The discomfort of Ann Romney, appearing on “CBS This Morning” on Friday, spoke volumes about how the Eastwood moment was received. She tried her best to be positive, but she clearly was surprised by what she had witnessed onstage. As the broadcast networks were opening their prime-time coverage, what Americans saw was not that well-produced video but a celebrated actor talking — sometimes talking trash — to an empty chair that was a proxy for President Obama.
Give the Romney campaign some credit for the week. Most of the convention was smooth and professionally produced. Russ Schriefer, the campaign adviser who oversaw the message operation in Tampa, skillfully repackaged four nights into three after then-Tropical Storm Isaac seemed ready to descend upon the area. The stage was handsome, and multiple high-definition screens behind the speakers added impressively to the program.
But political campaigns operate in a beastly environment, which is one way to describe the insatiable appetite of a political and media world that consumes information and events at a breathtaking pace and stops to focus when something bizarre, unexpected, spectacular or foolish occurs. Cable and talk radio seized on. Twitter blew up over it. News Web sites saw a spike in traffic on anything Eastwood related.
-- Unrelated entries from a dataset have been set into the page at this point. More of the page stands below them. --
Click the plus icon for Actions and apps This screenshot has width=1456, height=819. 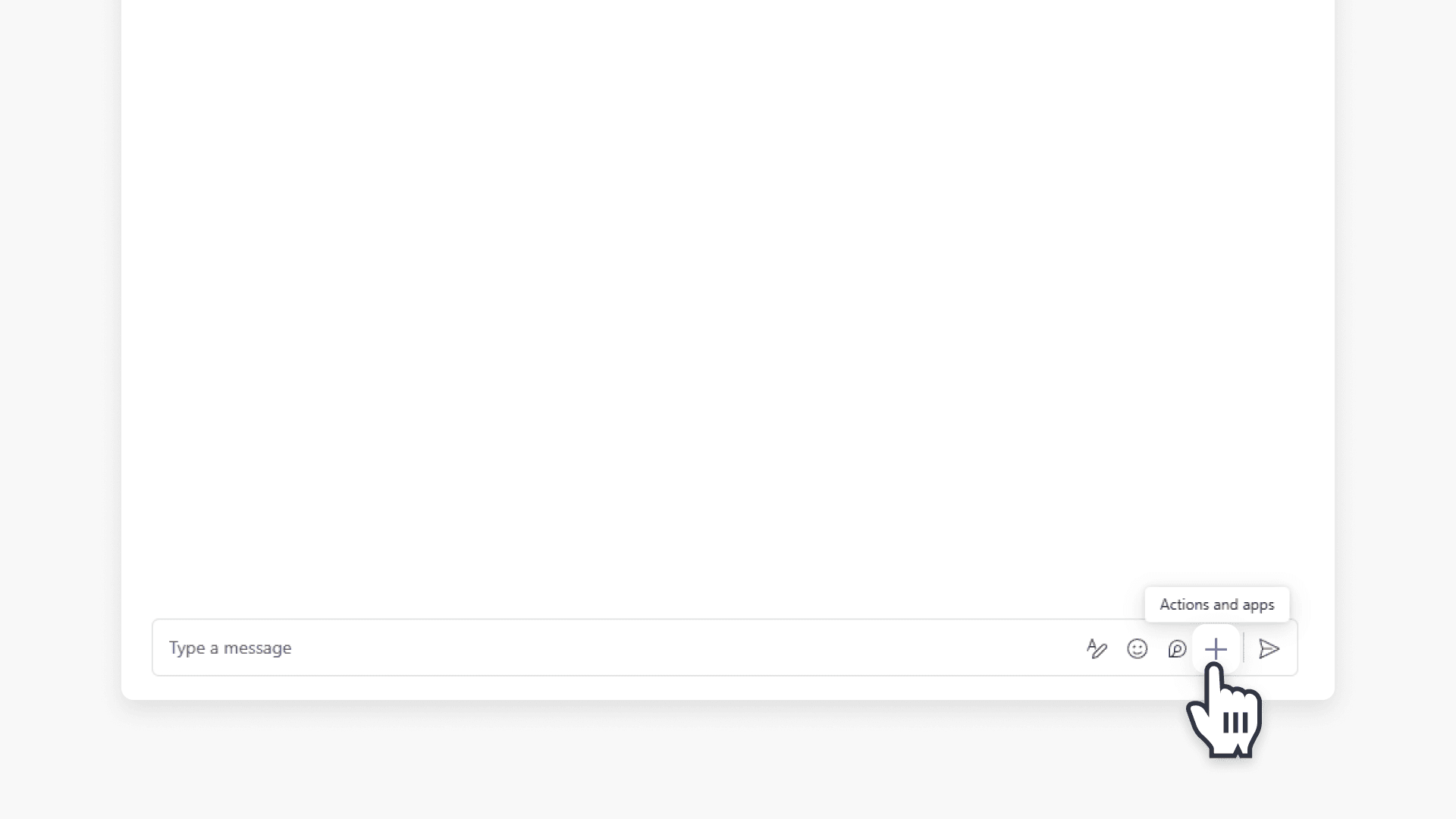1216,648
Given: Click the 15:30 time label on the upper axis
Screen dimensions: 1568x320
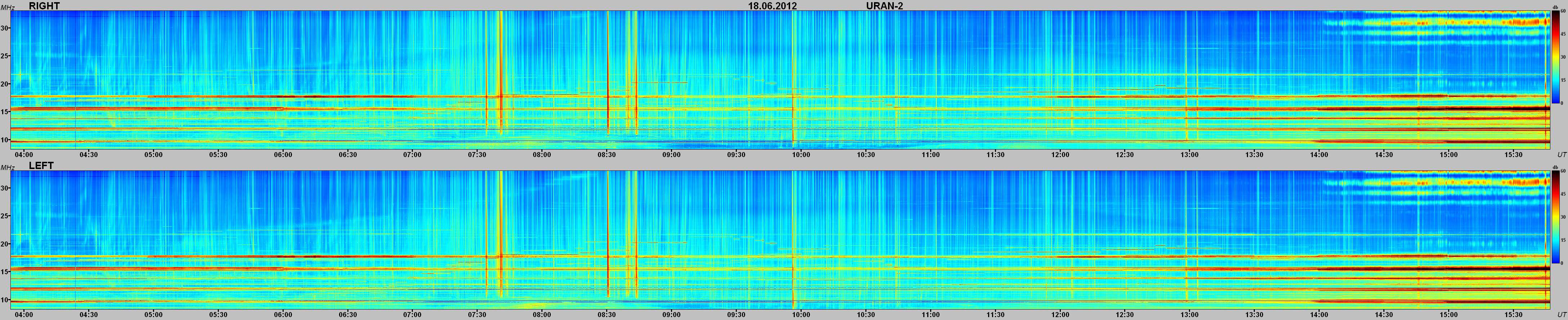Looking at the screenshot, I should point(1513,155).
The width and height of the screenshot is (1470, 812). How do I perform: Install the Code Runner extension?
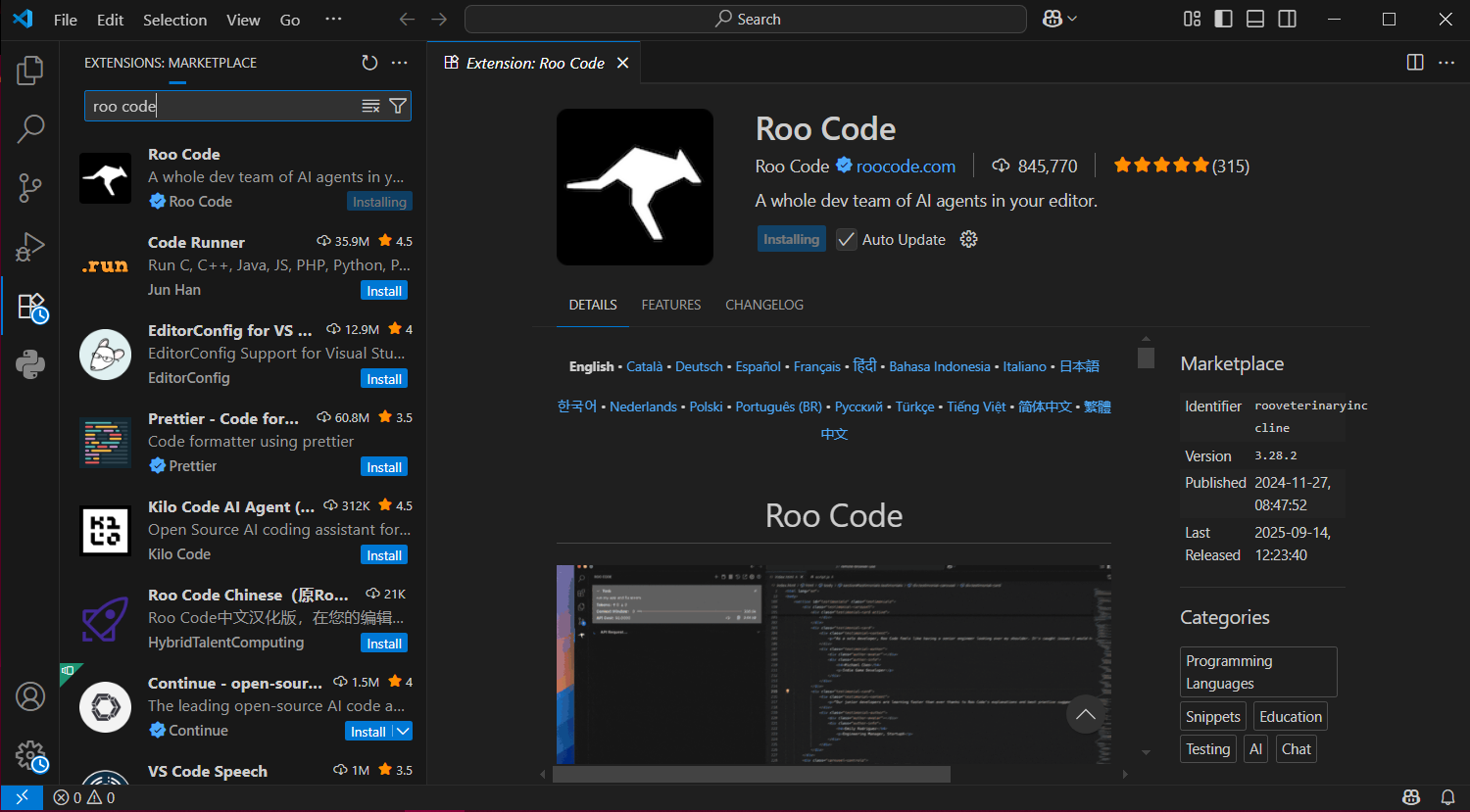(x=384, y=291)
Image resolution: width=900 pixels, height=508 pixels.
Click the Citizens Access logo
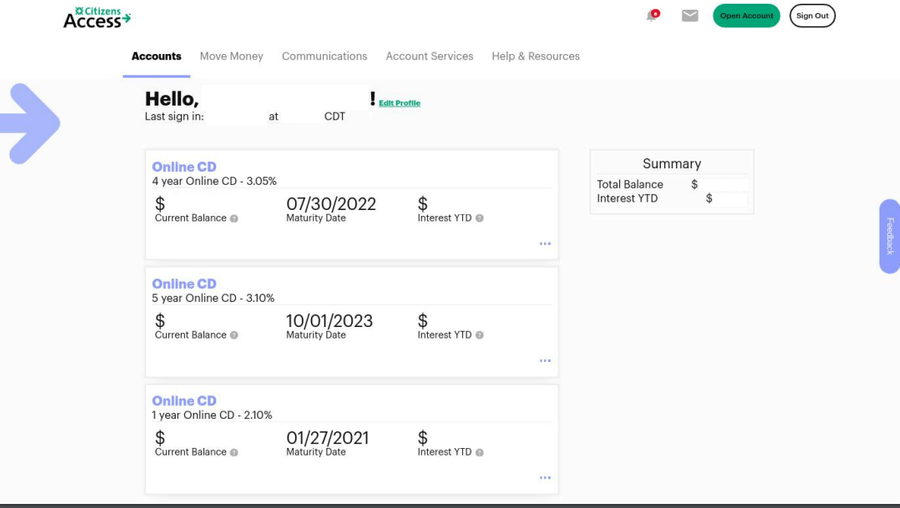[97, 17]
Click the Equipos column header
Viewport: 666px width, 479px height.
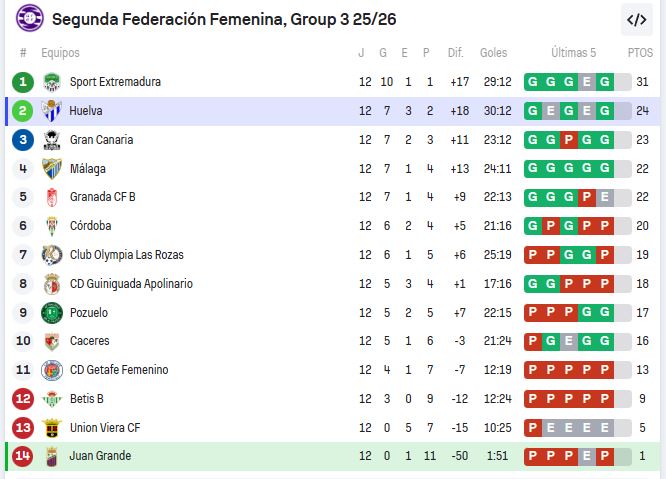pyautogui.click(x=60, y=53)
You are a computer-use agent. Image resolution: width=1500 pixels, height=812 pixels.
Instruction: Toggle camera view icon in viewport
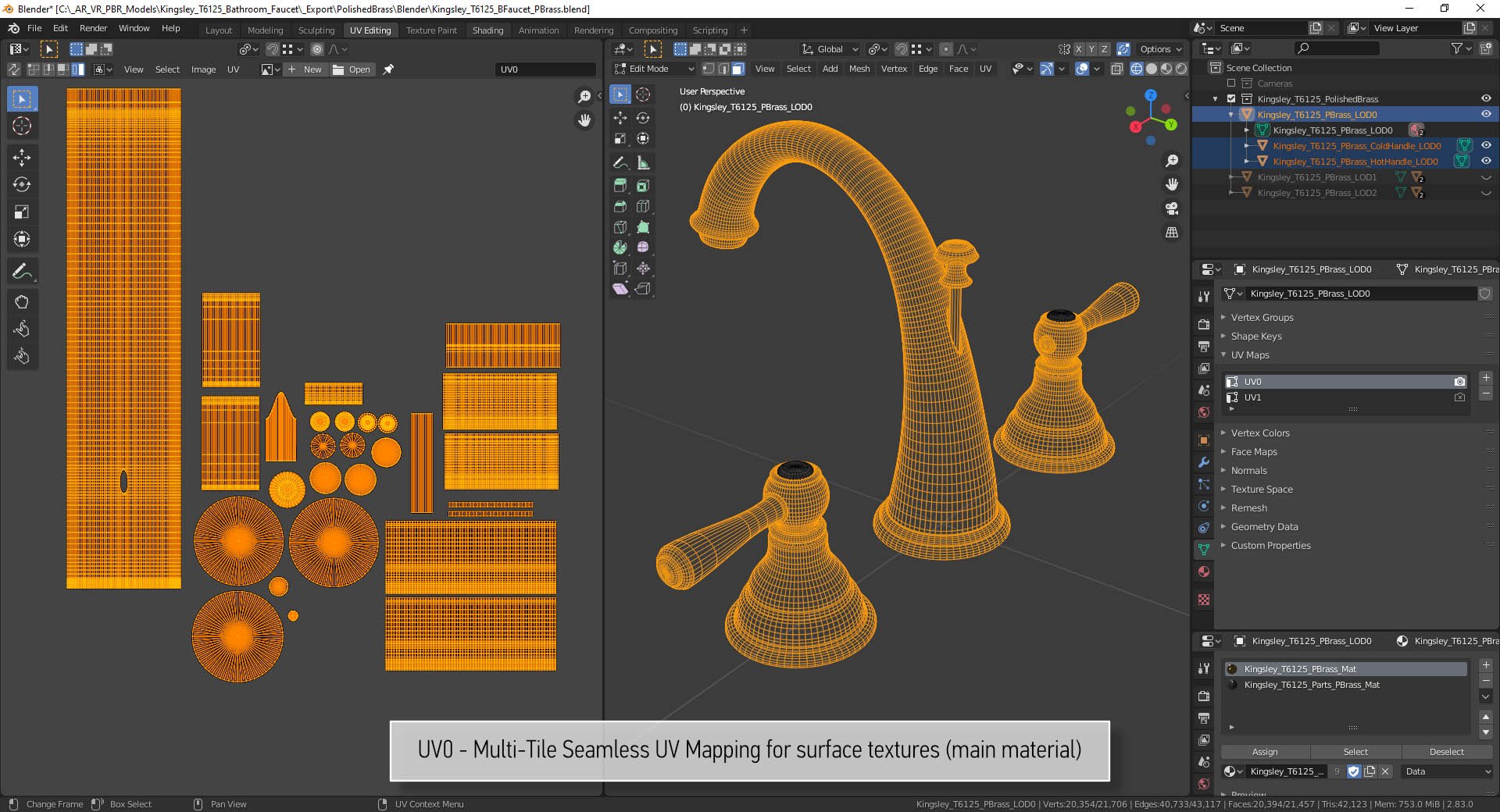tap(1172, 208)
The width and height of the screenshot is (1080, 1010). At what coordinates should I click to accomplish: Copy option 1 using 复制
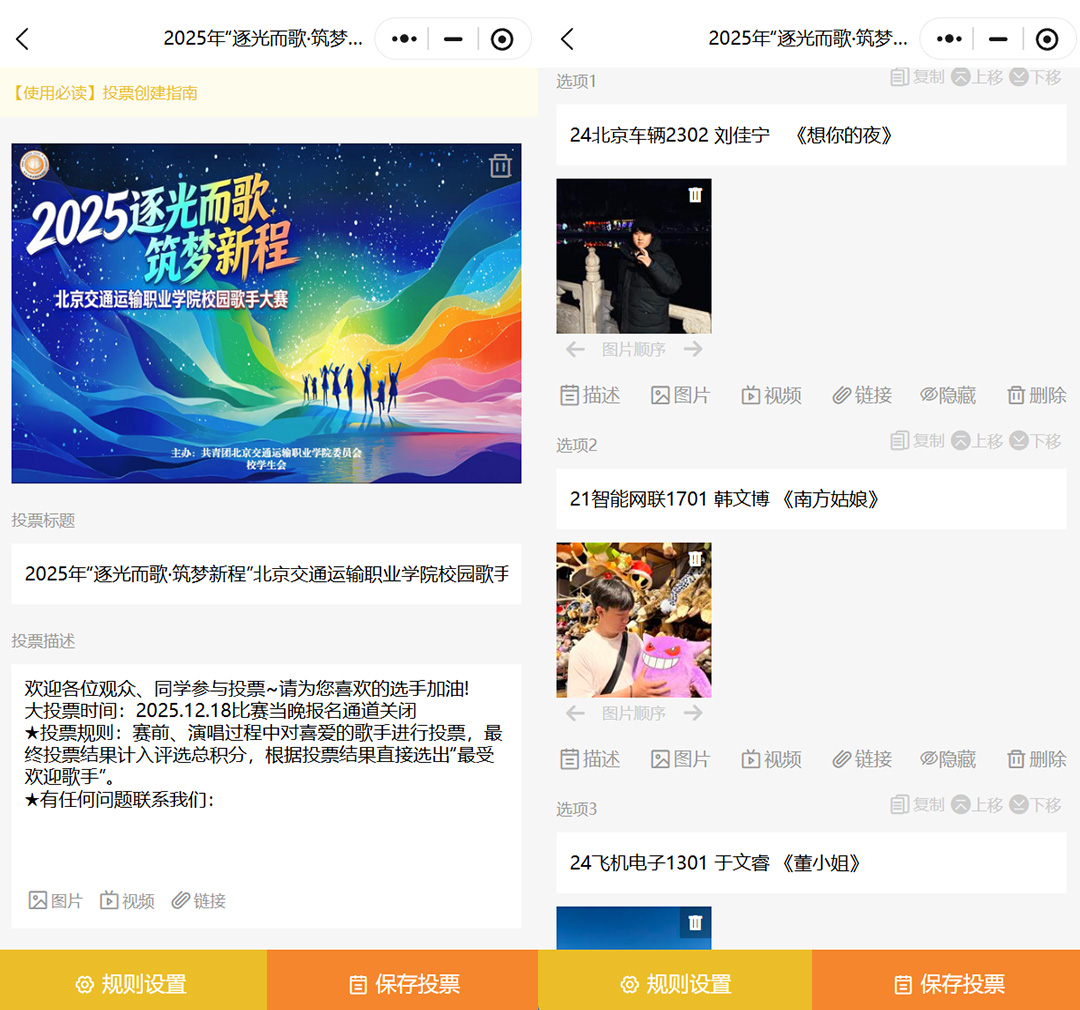(x=917, y=77)
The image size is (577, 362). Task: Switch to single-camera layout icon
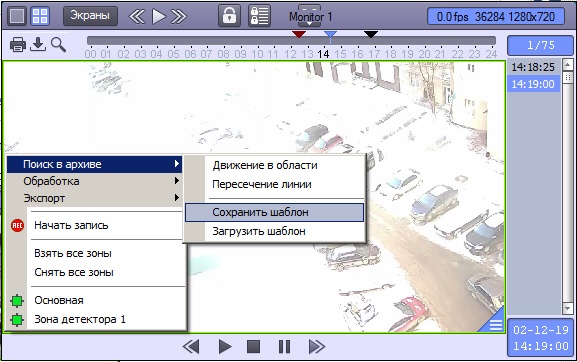pyautogui.click(x=17, y=16)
And so, in the aftermath of an evening that overall accomplished much of what everyone said Romney needed to do with his convention, the beast was focused on Eastwood as much or more than on Romney’s speech or anything else from the show.
Like debates, conventions are a time to elevate out of the daily scrum. They provide a moment when candidates and campaign advisers get the opportunity to speak to the widest audience, to people not hanging on every small development, snarky tweet or sarcastic e-mail from one campaign about another.
But it’s not as though the beast disappears at those moments. While the Romney campaign was feeding what it thought was valuable and new content to voters who still don’t know a lot about the GOP nominee — the biographical video, and emotional testimonials from people whom Romney has helped — it unexpectedly served up an unscripted moment that proved irresistible to the inside world.
The performance by Eastwood, the famously gravelly voiced actor and director, may have gone down well in the Tampa Bay Times Forum. But it looked bizarre on the television screen.
Will all this matter much? Probably not. It was a screen shot from a larger video — vivid and memorable but not necessarily lasting. Romney and his advisers no doubt believe they got from their week in Tampa much of what they had hoped for.